Teks
+===+
Dalam konteks meningkatnya kebutuhan akan tenaga kerja di bidang keamanan siber, AI hadir sebagai solusi untuk mengurangi beban kerja. Laporan tersebut mencatat bahwa waktu rata-rata untuk mengatasi sebuah pelanggaran tanpa bantuan AI adalah 277 hari. Dengan mengintegrasikan teknologi AI, organisasi dapat mempercepat identifikasi dan penanganan masalah keamanan, yang sangat krusial di tengah semakin kompleksnya ancaman yang ada.
Terdapat beberapa area utama di mana AI dapat dimanfaatkan dalam operasional keamanan siber. Salah satunya adalah dalam menyortir permintaan dan tiket. Microsoft memanfaatkan model bahasa besar (Large Language Model/LLM) untuk menentukan respon yang tepat terhadap permintaan berdasarkan penanganan sebelumnya. Penerapan LLM dalam skenario ini diklaim dapat menghemat waktu hingga 20 jam per orang per minggu di tim respons internal.
+===+
Data yang Tersedia
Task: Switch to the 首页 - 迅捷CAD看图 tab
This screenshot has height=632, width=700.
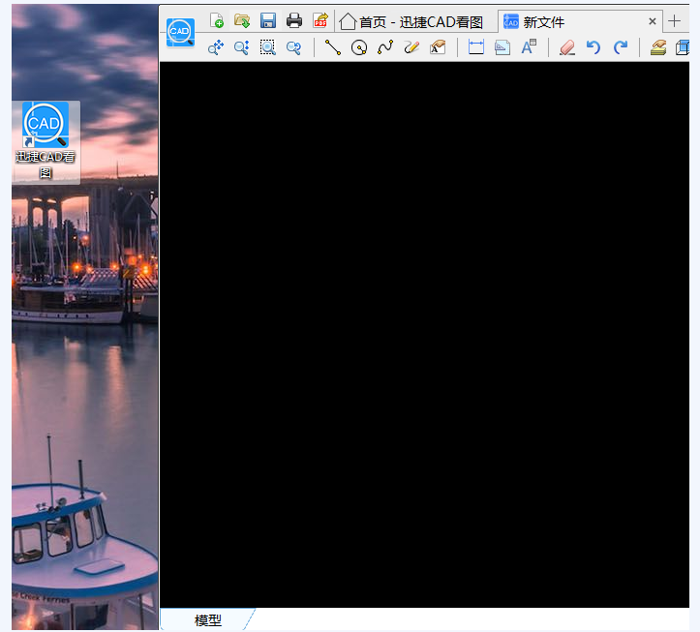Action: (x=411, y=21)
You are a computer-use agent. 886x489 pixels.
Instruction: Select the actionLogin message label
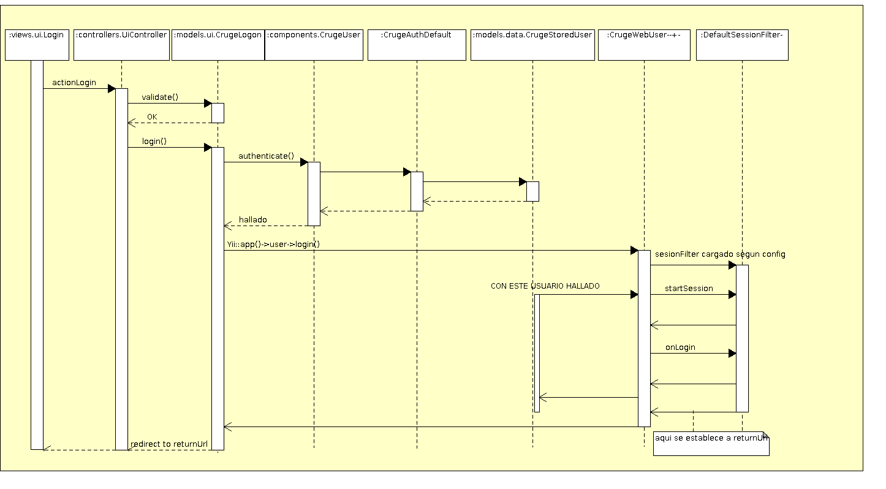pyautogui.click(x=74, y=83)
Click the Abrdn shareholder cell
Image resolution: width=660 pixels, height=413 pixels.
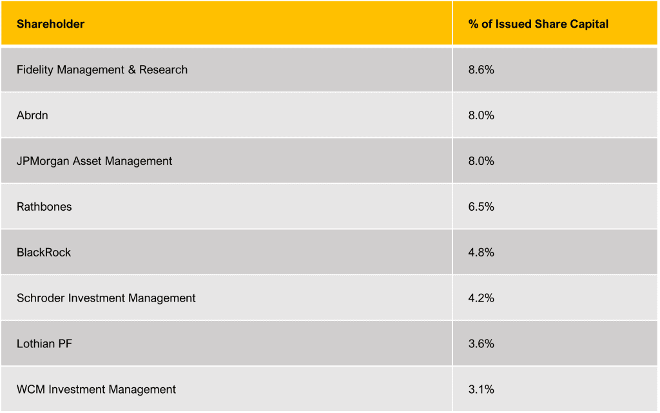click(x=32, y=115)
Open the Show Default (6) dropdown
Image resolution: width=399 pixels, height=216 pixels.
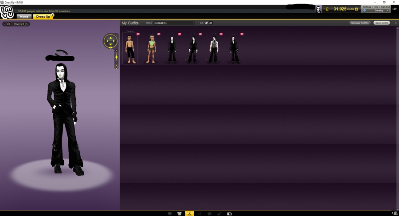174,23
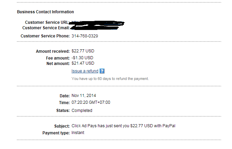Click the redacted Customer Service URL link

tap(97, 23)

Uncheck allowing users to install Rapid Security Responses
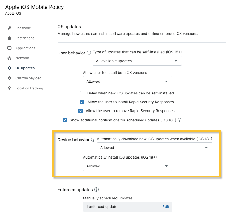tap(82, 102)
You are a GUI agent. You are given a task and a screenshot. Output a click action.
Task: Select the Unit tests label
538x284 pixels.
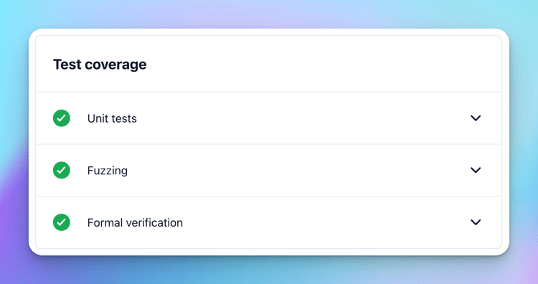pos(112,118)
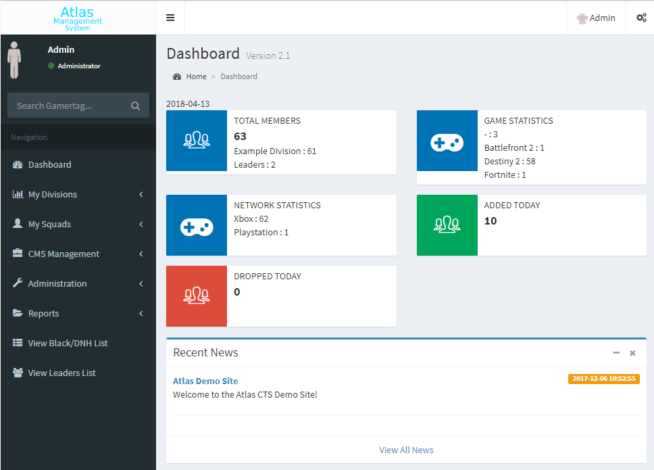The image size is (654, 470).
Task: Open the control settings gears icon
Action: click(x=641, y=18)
+===+
Tugas Anda
Bisakah Anda menuliskan ulang kata demi kata bagian teks tentang AI dan keamanan siber, dari "Terdapat beberapa area" sampai "tim respons internal."? Materi ini diambil dari sumber yang berbeda dengan teks.

Jawaban yang Diharapkan
Terdapat beberapa area utama di mana AI dapat dimanfaatkan dalam operasional keamanan siber. Salah satunya adalah dalam menyortir permintaan dan tiket. Microsoft memanfaatkan model bahasa besar (Large Language Model/LLM) untuk menentukan respon yang tepat terhadap permintaan berdasarkan penanganan sebelumnya. Penerapan LLM dalam skenario ini diklaim dapat menghemat waktu hingga 20 jam per orang per minggu di tim respons internal.